§ **RECORDS**:
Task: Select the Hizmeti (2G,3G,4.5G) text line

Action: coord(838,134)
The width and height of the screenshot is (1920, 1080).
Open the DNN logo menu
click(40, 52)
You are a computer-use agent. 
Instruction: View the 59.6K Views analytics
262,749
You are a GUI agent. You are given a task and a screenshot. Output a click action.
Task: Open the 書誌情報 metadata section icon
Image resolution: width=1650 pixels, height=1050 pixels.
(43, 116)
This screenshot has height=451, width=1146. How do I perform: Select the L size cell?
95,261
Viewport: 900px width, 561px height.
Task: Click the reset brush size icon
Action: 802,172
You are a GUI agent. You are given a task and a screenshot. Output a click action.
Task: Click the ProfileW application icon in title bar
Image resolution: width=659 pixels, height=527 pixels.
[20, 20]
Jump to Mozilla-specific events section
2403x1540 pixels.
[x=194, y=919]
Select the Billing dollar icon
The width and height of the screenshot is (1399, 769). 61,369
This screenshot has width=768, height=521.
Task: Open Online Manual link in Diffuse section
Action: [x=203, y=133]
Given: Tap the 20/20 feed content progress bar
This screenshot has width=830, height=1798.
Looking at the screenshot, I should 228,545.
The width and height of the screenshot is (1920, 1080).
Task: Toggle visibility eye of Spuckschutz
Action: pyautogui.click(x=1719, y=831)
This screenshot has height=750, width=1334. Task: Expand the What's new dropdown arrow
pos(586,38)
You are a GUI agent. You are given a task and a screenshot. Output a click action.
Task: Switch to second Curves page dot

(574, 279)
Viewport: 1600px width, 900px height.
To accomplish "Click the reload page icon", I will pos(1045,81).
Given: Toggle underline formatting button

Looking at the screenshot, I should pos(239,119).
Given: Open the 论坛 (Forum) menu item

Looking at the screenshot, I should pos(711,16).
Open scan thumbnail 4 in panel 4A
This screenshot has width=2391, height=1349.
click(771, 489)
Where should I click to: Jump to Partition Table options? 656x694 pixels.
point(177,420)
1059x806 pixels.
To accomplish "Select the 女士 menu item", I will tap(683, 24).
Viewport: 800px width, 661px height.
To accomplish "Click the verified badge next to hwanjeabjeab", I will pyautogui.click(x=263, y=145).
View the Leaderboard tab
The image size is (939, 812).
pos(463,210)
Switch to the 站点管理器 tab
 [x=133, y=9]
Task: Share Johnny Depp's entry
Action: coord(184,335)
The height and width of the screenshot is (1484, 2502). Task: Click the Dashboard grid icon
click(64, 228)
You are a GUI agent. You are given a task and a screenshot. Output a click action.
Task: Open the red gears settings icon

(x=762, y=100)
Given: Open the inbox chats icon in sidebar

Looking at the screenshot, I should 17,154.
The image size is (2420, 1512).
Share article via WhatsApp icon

§ **TASK TO COMPLETE**:
Extract every line of the entries above and reproduce each one verbatim, keeping the original order.

§ **EXERCISE OUTPUT**:
Task: Select the Hizmeti (2G,3G,4.5G) text line

Action: coord(838,134)
The width and height of the screenshot is (1920, 1080).
Open the DNN logo menu
click(40, 52)
You are a computer-use agent. 
Instruction: View the 59.6K Views analytics
262,749
You are a GUI agent. You are given a task and a screenshot. Output a click action.
Task: Open the 書誌情報 metadata section icon
Image resolution: width=1650 pixels, height=1050 pixels.
(43, 116)
This screenshot has height=451, width=1146. How do I perform: Select the L size cell?
95,261
Viewport: 900px width, 561px height.
Task: Click the reset brush size icon
Action: 802,172
You are a GUI agent. You are given a task and a screenshot. Output a click action.
Task: Click the ProfileW application icon in title bar
Image resolution: width=659 pixels, height=527 pixels.
[20, 20]
Jump to Mozilla-specific events section
2403x1540 pixels.
[x=194, y=919]
Select the Billing dollar icon
The width and height of the screenshot is (1399, 769). 61,369
This screenshot has width=768, height=521.
Task: Open Online Manual link in Diffuse section
Action: [x=203, y=133]
Given: Tap the 20/20 feed content progress bar
This screenshot has width=830, height=1798.
Looking at the screenshot, I should 228,545.
The width and height of the screenshot is (1920, 1080).
Task: Toggle visibility eye of Spuckschutz
Action: pyautogui.click(x=1719, y=831)
This screenshot has height=750, width=1334. Task: Expand the What's new dropdown arrow
pos(586,38)
You are a GUI agent. You are given a task and a screenshot. Output a click action.
Task: Switch to second Curves page dot

(574, 279)
Viewport: 1600px width, 900px height.
To accomplish "Click the reload page icon", I will pos(1045,81).
Given: Toggle underline formatting button

Looking at the screenshot, I should pos(239,119).
Given: Open the 论坛 (Forum) menu item

Looking at the screenshot, I should pos(711,16).
Open scan thumbnail 4 in panel 4A
This screenshot has width=2391, height=1349.
click(771, 489)
Where should I click to: Jump to Partition Table options? 656x694 pixels.
point(177,420)
1059x806 pixels.
To accomplish "Select the 女士 menu item", I will tap(683, 24).
Viewport: 800px width, 661px height.
To accomplish "Click the verified badge next to hwanjeabjeab", I will pyautogui.click(x=263, y=145).
View the Leaderboard tab
The image size is (939, 812).
pos(463,210)
Switch to the 站点管理器 tab
 [x=133, y=9]
Task: Share Johnny Depp's entry
Action: coord(184,335)
The height and width of the screenshot is (1484, 2502). Task: Click the Dashboard grid icon
click(64, 228)
You are a GUI agent. You are given a task and a screenshot. Output a click action.
Task: Open the red gears settings icon

(x=762, y=100)
Given: Open the inbox chats icon in sidebar

Looking at the screenshot, I should 17,154.
The image size is (2420, 1512).
Share article via WhatsApp icon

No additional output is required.